N.C. Rep. Yvonne Lewis Holley (D-Wake) will be the Democratic nominee for lieutenant governor after N.C. Sen. Terry Van Duyn (D-Buncombe) declined to hold a runoff election.
None of the six candidates in the primary received more than 30 percent of the vote, meaning by law that the runner-up candidate could request a runoff election. Holley received the most votes, carrying 26.6 percent of those who voted in the race. Van Duyn followed with 20.4 percent, and all other candidates received less than 20 percent of the votes.
Van Duyn announced Tuesday she would not pursue a runoff.
In a post on her campaign’s Facebook page on Tuesday evening, Van Duyn thanked her supporters and reflected on the campaign.
“I got into this race because I believed that Governor Cooper needed a real partner to advance his agenda of a North Carolina where education is our top priority, where we expand Medicaid and where we grow more good paying jobs for everyone,” she said.
Van Duyn also said she would stay involved in elections in the state.
“While tonight I congratulate Representative Holley on winning our party’s nomination for Lieutenant Governor, I remain committed to building a better North Carolina for all of our families,” she said. “We have so much work to do and we must elect Democrats up and down the ticket.”
Holley released two brief posts on Facebook, one thanking individuals for their support for the campaign.
“Today I feel blessed and highly favored. Humbled and grateful,” Holley said from her account.
N.C. Democratic Party Chairperson Wayne Goodwin released a statement after the announcement saying the party is grateful for all the candidates.

● ● ● ●

Task directions -
From the article on the lieutenant governor nomination, return the passage starting at "Van Duyn announced" and ending at "on the campaign.", copied word for word.

Source information -
● ● ● ●

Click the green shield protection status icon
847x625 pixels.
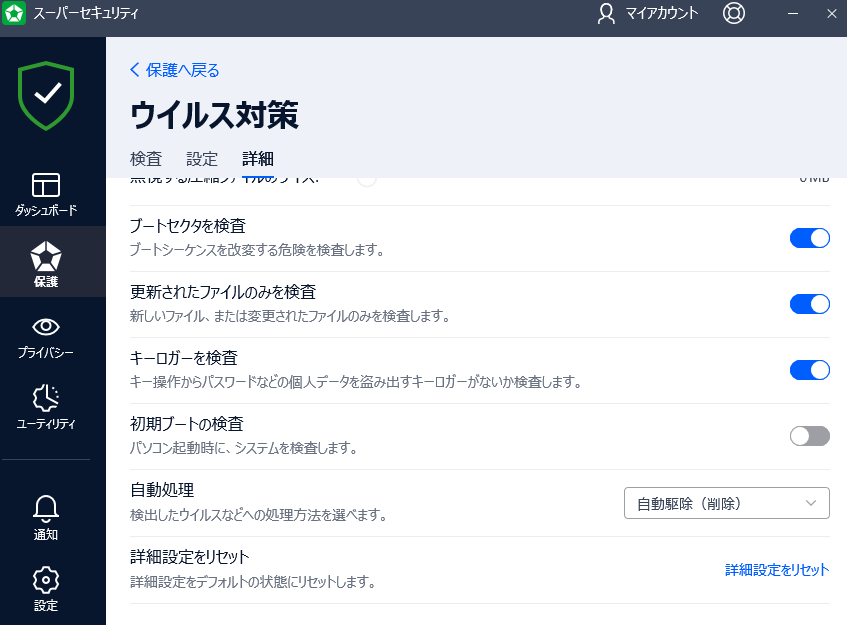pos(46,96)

● ● ● ●

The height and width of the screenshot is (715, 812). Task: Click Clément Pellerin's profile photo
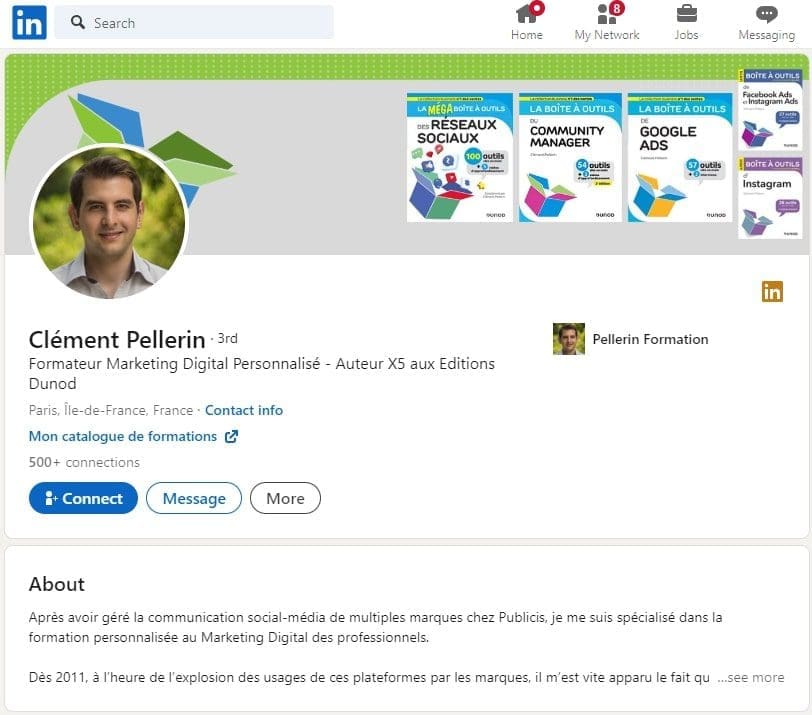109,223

● ● ● ●

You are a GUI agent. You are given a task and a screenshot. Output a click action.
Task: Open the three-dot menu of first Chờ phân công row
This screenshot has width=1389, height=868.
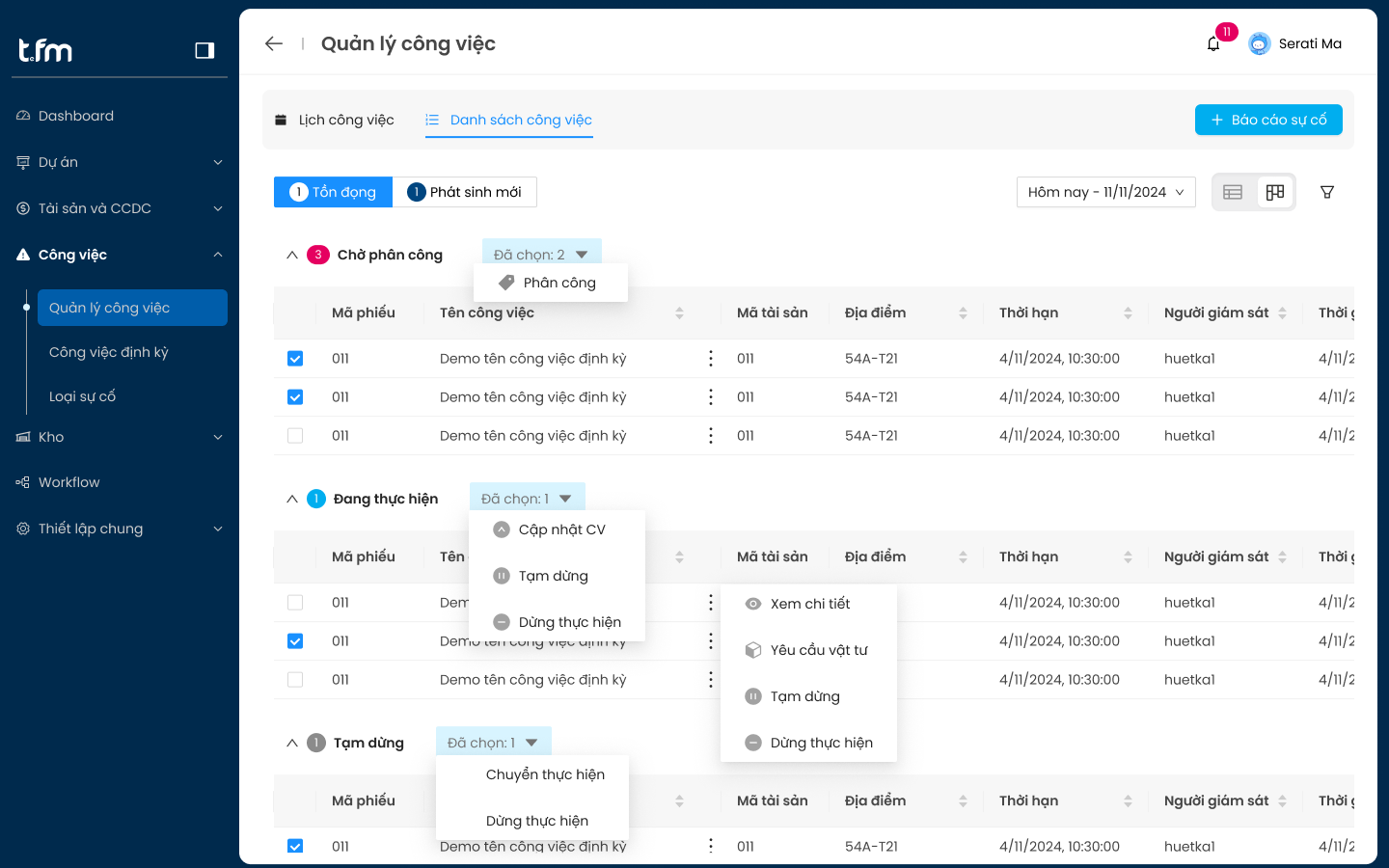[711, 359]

● ● ● ●

Response box -
Van Duyn announced Tuesday she would not pursue a runoff.
In a post on her campaign’s Facebook page on Tuesday evening, Van Duyn thanked her supporters and reflected on the campaign.